## SOURCE TEXT:
= = = = =

OilTracers

OilTracers LLC - SPE Distinguished Lectures

May 15, 2002: OilTracers LLC Scientist Completes 16 Country, 31 City Tour as SPE Distinguished Lecturer

Dr. Mark McCaffrey, President of OilTracers LLC has completed a 16 Country, 31 city tour as a Distinguished Lecturer for the Society of Petroleum Engineers. His presentation, titled "Using Petroleum Geochemistry to Solve Field Development and Production Problems" was given at the locations shown below. The talk abstract is shown at the bottom of this page.

Country City Date
Norway Oslo October 09, 2001
Stavanger October 10, 2001
Trondheim October 11, 2001
Australia Adelaide November 5, 2001
Perth November 6, 2001
Melbourne November 7, 2001
New Zealand New Plymouth November 8, 2001
Australia Sydney November 12, 2001
Brisbane November 13, 2001
Papua New Guinea Port Moresby November 15, 2001
England London November 27 , 2001
Canada Halifax, Nova Scotia January 14, 2002
St. John's, Newfoundland January 15, 2002
U.S.A. White Plains, NY January 16, 2002
Paintsville, KY January 17, 2002
Grayville, IL January 21, 2002
Algeria Sahara Section March 18, 2002
Nigeria Lagos March 20, 2002
Port Harcourt March 20, 2002
Benin City March 21, 2002
Warri March 21, 2002
Gabon Port Gentil March 26, 2002
Cote d'Ivoire Abidjian March 28, 2002
Bahrain Bahrain April 13, 2002
Kuwait Kuwait City April 14, 2002
Egypt Cairo April 15, 2002
Pakistan Karachi April 18, 2002
Islamabad April 19, 2002
India Dehra Dun April 22, 2002
Mumbai April 24, 2002
U.S.A. Dallas, TX May 15, 2002

Using Petroleum Geochemistry to Solve Field Development and Production Problems

Dr. Mark A. McCaffrey

ABSTRACT: During field development and production, a variety of common problems can be solved through integration of geochemical, geological, and engineering data. For example, such studies can identify reservoir compartmentalization, allocate commingled production, identify completion problems (such as tubing string leaks, or poor cement jobs), predict fluid properties (viscosity, gravity) prior to production tests, characterize induced fracture geometries, monitor the progression of floods, or explain the causes of produced sludges. For each of these applications, geochemical approaches are appealing for three reasons:

  1. Geochemistry provides an independent line of evidence that can help resolve ambiguous geological or engineering data. For example, geochemical data can reveal whether small differences in reservoir pressure reflect the presence of a no-flow barrier between the sampling points.

= = = = =

## SUPPLIED RECORDS:
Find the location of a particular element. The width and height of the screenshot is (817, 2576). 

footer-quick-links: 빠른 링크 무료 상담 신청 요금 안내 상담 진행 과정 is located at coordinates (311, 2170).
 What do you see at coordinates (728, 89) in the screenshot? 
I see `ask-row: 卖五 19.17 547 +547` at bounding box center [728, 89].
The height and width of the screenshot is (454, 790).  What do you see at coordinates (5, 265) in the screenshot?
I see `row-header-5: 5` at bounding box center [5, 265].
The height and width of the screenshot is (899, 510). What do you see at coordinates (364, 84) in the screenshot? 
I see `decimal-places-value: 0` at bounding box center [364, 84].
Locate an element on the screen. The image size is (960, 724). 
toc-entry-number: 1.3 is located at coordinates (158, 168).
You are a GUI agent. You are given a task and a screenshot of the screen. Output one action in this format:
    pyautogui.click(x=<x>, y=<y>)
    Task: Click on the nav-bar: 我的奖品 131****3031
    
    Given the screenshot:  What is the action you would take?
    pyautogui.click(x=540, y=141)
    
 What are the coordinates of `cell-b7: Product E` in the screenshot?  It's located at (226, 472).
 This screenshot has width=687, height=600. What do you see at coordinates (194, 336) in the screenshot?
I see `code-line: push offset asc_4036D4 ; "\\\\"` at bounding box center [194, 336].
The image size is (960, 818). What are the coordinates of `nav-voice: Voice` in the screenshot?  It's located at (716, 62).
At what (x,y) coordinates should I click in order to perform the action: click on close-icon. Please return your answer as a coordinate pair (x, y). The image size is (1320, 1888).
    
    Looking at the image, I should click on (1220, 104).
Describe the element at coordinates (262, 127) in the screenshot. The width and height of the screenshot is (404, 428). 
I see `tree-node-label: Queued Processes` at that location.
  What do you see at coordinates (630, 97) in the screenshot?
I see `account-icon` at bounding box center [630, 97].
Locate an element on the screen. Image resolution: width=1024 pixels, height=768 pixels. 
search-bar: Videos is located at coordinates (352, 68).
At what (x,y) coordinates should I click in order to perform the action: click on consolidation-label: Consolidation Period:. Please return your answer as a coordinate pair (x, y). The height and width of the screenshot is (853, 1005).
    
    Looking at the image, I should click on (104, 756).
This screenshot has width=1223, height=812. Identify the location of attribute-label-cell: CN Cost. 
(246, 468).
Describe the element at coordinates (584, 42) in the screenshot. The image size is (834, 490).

= = = = =

## REQUIRED ACTION:
Going by the lecture abstract on the OilTracers page, why does geochemistry help when geological or engineering data are unclear? Answer in one to three sentences.

## EXERCISE RESPONSE:
Geochemistry gives an independent line of evidence that can help resolve ambiguous geological or engineering data. For example, geochemical data can show whether small differences in reservoir pressure reflect a no-flow barrier between the sampling points.